This tends to go hand-in-hand with how much the language relies on a global namespace. One surprising exception is Lua, which can compartmentalize required files quite well, but dumps everything into a single global namespace by default.

Quick test: if you create a new namespace and import another file within that namespace, do its contents end up in that namespace?

Included: ACS, awk, COBOL, Erlang, Forth, Fortran, most older Lisps, Perl 5 (despite that required files must return true), PHP, Unix shells.

Excluded: Ada, Clojure, D, Haskell, Julia, Lua (the file’s return value is returned from require), Nim, Node (similar to Lua), Perl 6, Python, Rust.

Special mention: ALGOL appears to have been designed with the assumption that you could include other code by adding its punch cards to your stack. C#, Java, OCaml, and Swift all have some concept of “all possible code that will be in this program”, sort of like C with inferred headers, so imports are largely unnecessary; Java’s import really just does aliasing. Inform 7 has no namespacing, but does have a first-class concept of external libraries, but doesn’t have a way to split a single project up between multiple files. Ruby doesn’t automatically give required files their own namespace, but doesn’t evaluate them in the caller’s namespace either.

Optional block delimiters

Old and busted and responsible for gotofail:

1
2
if (condition)
    thing;

New hotness, which reduces the amount of punctuation overall and eliminates this easy kind of error:

1
2
3
if condition {
    thing;
}

To be fair, and unlike most of these complaints, the original idea was a sort of clever consistency: the actual syntax was merely if (expr) stmt, and also, a single statement could always be replaced by a block of statements. Unfortunately, the cuteness doesn’t make up for the ease with which errors sneak in. If you’re stuck with a language like this, I advise you always use braces, possibly excepting the most trivial cases like immediately returning if some argument is NULL. Definitely do not do this nonsense, which I saw in actual code not 24 hours ago.

 1
 2
 3
 4
 5
 6
 7
 8
 9
10
for (x = ...)
    for (y = ...) {
        ...
    }

    // more code

    for (x = ...)
        for (y = ...)
            buffer[y][x] = ...

The only real argument for omitting the braces is that the braces take up a lot of vertical space, but that’s mostly a problem if you put each { on its own line, and you could just not do that.

Some languages use keywords instead of braces, and in such cases it’s vanishingly rare to make the keywords optional.

Blockheads: ACS, awk, C#, D, Erlang (kinda?), Java, JavaScript.

New kids on the block: Go, Perl 6, Rust, Swift.

Had their braces removed: Ada, ALGOL, BASIC, COBOL, CoffeeScript, Forth, Fortran (but still requires parens), Haskell, Lua, Ruby.

Special mention: Inform 7 has several ways to delimit blocks, none of them vulnerable to this problem.
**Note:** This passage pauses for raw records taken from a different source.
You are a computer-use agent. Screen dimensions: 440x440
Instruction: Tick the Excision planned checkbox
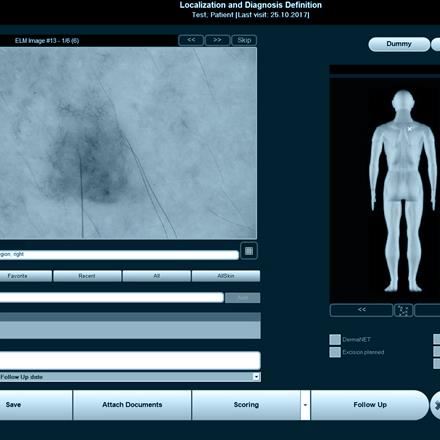(x=335, y=352)
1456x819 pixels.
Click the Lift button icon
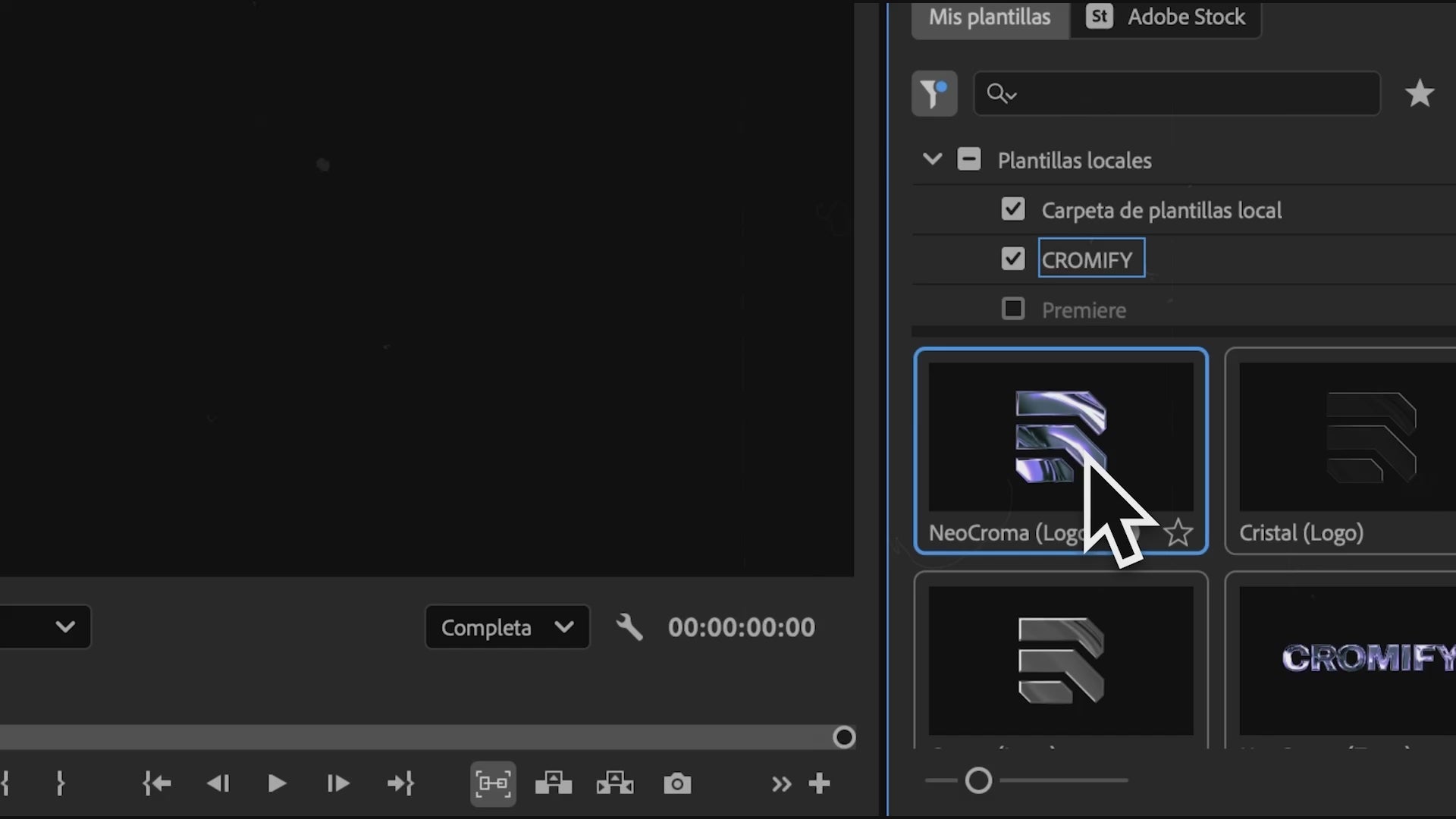click(x=554, y=783)
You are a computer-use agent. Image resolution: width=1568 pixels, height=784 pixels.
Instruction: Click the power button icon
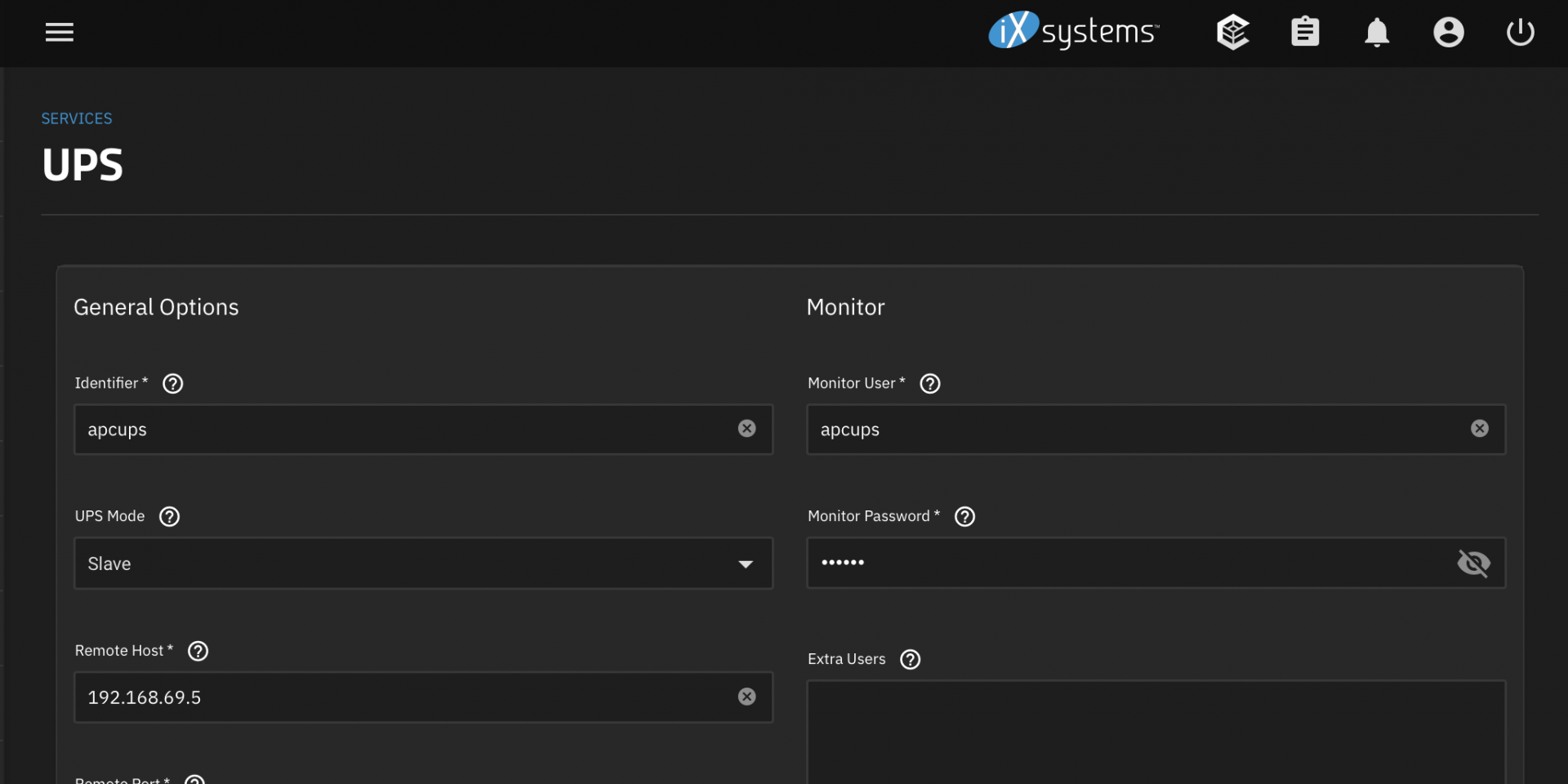click(1520, 33)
Perl 5 requires both the parentheses and the braces… but it lets you leave off the semicolon on the last statement. Python just uses indentation to delimit blocks in the first place, so you can’t have a block look wrong. Lisps exist on a higher plane of existence where the very question makes no sense.

Bitwise operator precedence

For ease of transition from B, in C, the bitwise operators & | ^ have lower precedence than the comparison operators == and friends. That means they happen later. For binary math operators, this is nonsense.

1
2
3
1 + 2 == 3  // (1 + 2) == 3
1 * 2 == 3  // (1 * 2) == 3
1 | 2 == 3  // 1 | (2 == 3)

Many other languages have copied C’s entire set of operators and their precedence, including this. Because a new language is easier to learn if its rules are familiar, you see. Which is why we still, today, have extremely popular languages maintaining compatibility with a language from 1969 — so old that it probably couldn’t get a programming job.
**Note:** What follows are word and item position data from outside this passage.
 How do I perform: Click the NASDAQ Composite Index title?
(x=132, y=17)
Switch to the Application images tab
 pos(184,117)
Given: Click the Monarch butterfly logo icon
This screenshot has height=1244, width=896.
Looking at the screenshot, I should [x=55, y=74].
Honestly, if your language is any higher-level than C, I’m not sure bit operators deserve to be operators at all. Free those characters up to do something else. Consider having a first-class bitfield type; then 99% of the use of bit operations would go away.

Quick test: 1 & 2 == 2 evaluates to 1 with C precedence, false otherwise. Or just look at a precedence table: if equality appears between bitwise ops and other math ops, that’s C style.
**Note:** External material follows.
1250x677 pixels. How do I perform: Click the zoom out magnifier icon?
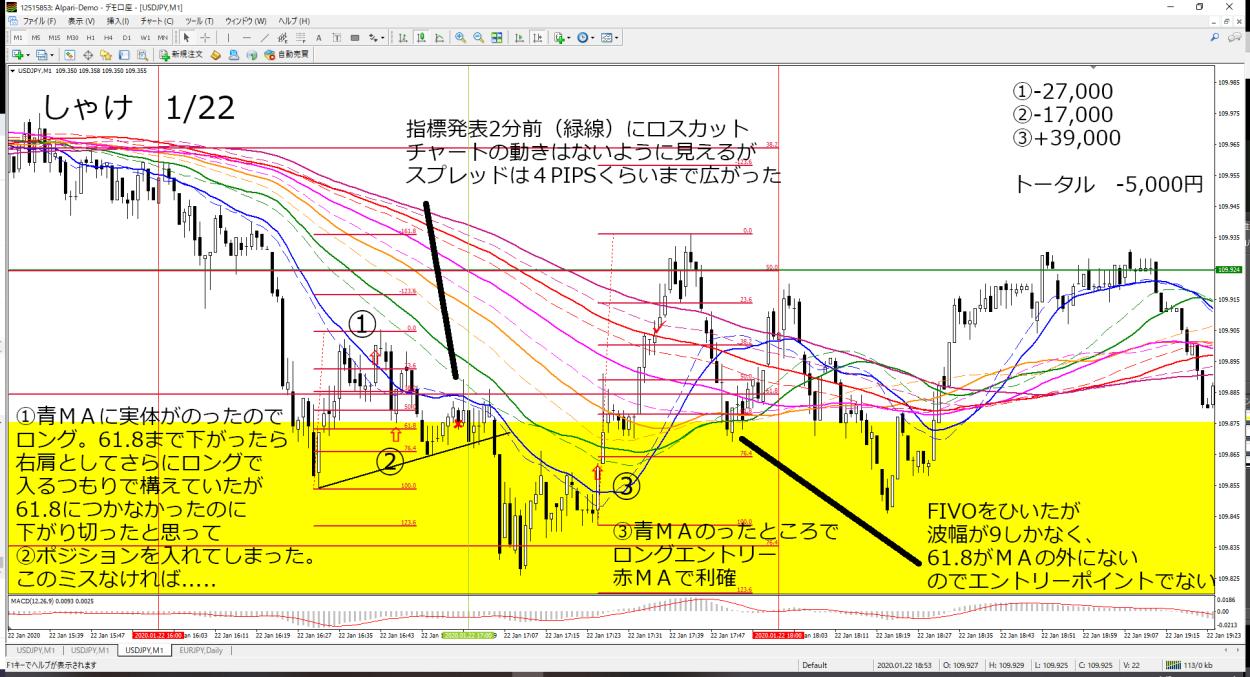point(478,37)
A bit wrong: D, expr, JavaScript, Perl 5, PHP.

Wisened up: F# (ops are &&& ||| ^^^), Go, Julia, Lua (bitwise ops are new in 5.3), Perl 6 (ops are +& +| +^), Python, Ruby, Rust, SQL, Swift, Unix shells.

Special mention: C# and Java have C’s precedence, but forbid using bitwise operators on booleans, so the quick test is a compile-time error. Lisp-likes have no operator precedence.

Negative modulo

The modulo operator, %, finds the remainder after division. Thus you might think that this always holds:

1
0 <= a % b < abs(b)

But no — if a is negative, C will produce a negative value. (Well, since C99; before that it was unspecified, which is probably worse.) This is so a / b * b + a % b is always equal to a. Truncating integer division rounds towards zero, so the sign of a % b always needs to be away from zero.

I’ve never found this behavior (or the above equivalence) useful. An easy example is that checking for odd numbers with x % 2 == 1 will fail for negative numbers, which produce -1. But the opposite behavior can be pretty handy.

Consider the problem of having n items that you want to arrange into rows with c columns. A calendar, say; you want to include enough empty cells to fill out the last row. n % c gives you the number of items on the last row, so c - n % c seems like it will give you the number of empty spaces. But if the last row is already full, then n % c is zero, and c - n % c equals c! You’ll have either a double-width row or a spare row of empty cells. Fixing this requires treating n % c == 0 as a special case, which is unsatisfying.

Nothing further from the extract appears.